Note: A student’s top five average is calculated by taking the sum of their top five scores and dividing it by 5 using integer division.
Example:
Input: items = [[1,91],[1,92],[2,93],[2,97],[1,60],[2,77],[1,65],[1,87],[1,100],[2,100],[2,76]]
Output: [[1,87],[2,88]]
Explanation
For student id 1 : scores -> 91, 92, 60, 65, 87, 100
The top five scores for student 1: 100, 92, 91, 87, 65
So the average of top five scores for student 1 : (100 + 92 + 91 + 87 + 65 ) / 5 = 87
In the same way,
For student id 2 : scores -> 93, 97, 77, 100, 76
The top five scores for student 2: 100, 97, 93, 77, 76
So the average of top five scores for student 2: (100 + 97 + 93 + 77 + 76 ) / 5 = 88
Output: [[1,87],[2,88]]
Input:
Input: items = [[1,100],[7,100],[1,100],[7,100],[1,100],[7,100],[1,100],[7,100],[1,100],[7,100]]
Output:
Output: [[1,100],[7,100]]
Explanation
For student id 1 : scores -> 100, 100, 100, 100, 100
The top five scores for student 1: 100, 100, 100, 100, 100
So the average of top five scores for student 1 : (100 + 100 + 100 + 100 + 100 ) / 5 = 100
In the same way,
For student id 7 : scores -> 100, 100, 100, 100, 100
The top five scores for student 7: 100, 100, 100, 100, 100
So the average of top five scores for student 7: (100 + 100 + 100 + 100 + 100 ) / 5 = 100
Output: [[1,100],[7,100]]
Approach:
Idea
We maintain a max heap of all the scores for every id so that we can easily get the top five elements for each of the ids by obtaining the first 5 elements from the max heap. For storing the ids of the students as the key element we also need a map data structure.

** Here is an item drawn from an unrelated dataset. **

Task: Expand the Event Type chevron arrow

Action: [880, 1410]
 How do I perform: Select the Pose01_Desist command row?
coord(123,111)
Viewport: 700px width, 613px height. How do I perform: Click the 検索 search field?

- First, create a map of type <integer type, priority_queue> and iterate through all the elements of the given list “item” and push the student’s id and the corresponding score of the student on the map.

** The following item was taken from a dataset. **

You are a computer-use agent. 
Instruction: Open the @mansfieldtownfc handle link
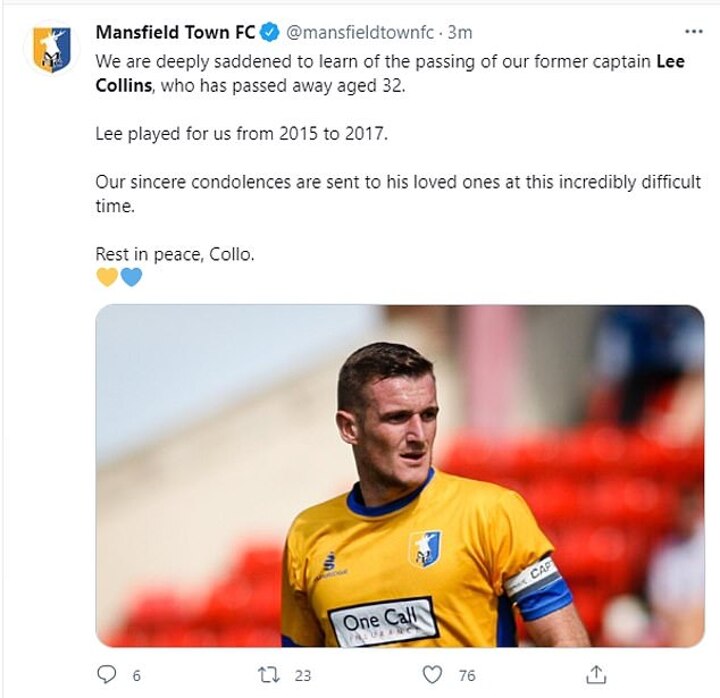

- As we use a max heap to store the scores of a student, it ensures that we’ll always get the maximum score at the top of the priority_queue.

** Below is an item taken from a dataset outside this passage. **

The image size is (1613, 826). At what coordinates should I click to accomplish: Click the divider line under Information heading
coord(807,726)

- Now we iterate through the map and take the id and the first five elements of the max heap and calculate their average value.
- Finally, we push the id and average value into the result.
- Return the result.
Code:
C++ Program of High Five
class Solution {
public:
vector<vector<int>> highFive(vector<vector<int>>& items) {
vector<vector<int>> res;
map<int, priority_queue<int>> mpp;
for(auto i:items){
int id=i[0];
int score=i[1];
mpp[id].push(score);
}
for(auto i:mpp){
int id = i.first;
auto scores = i.second;
int val=0, count=1;
while(count <= 5){
val += scores.top();
scores.pop();
count++;
}
val/=5;
res.push_back({id, val});
}
return res;
}
};
Java Program of High Five
class Solution {
public int[][] highFive(int[][] items) {
Map<Integer,PriorityQueue<Integer>> mpp = new HashMap<>();
for(int[] info : items){
int id = info[0];
int score = info[1];
PriorityQueue<Integer> pq = mpp.getOrDefault(id,new PriorityQueue<>());
pq.add(score);
if(pq.size()>5)
pq.poll();
mpp.put(id,pq);
}
int [][] res = new int[mpp.size()][2];
int index=0;
for(Map.Entry<Integer,PriorityQueue<Integer>> entry : mpp.entrySet()){
int val=0;
int id = entry.getKey();
PriorityQueue<Integer> pq = entry.getValue();
while(!pq.isEmpty())
val+=pq.poll();
res[index][0] = id;
res[index++][1] = val/5;
}
return res;
}
}
Complexity Analysis for High Five LeetCode Solution:
Time Complexity:
The time complexity of the code is O(NlogN) as LogN for putting the scores of the given “item” into the priority queue and we need to traverse all N elements so the overall time complexity will be O(NlogN).
Space Complexity:
The space complexity will be O(N) as we need a hash map to store the ids of the students and their corresponding scores.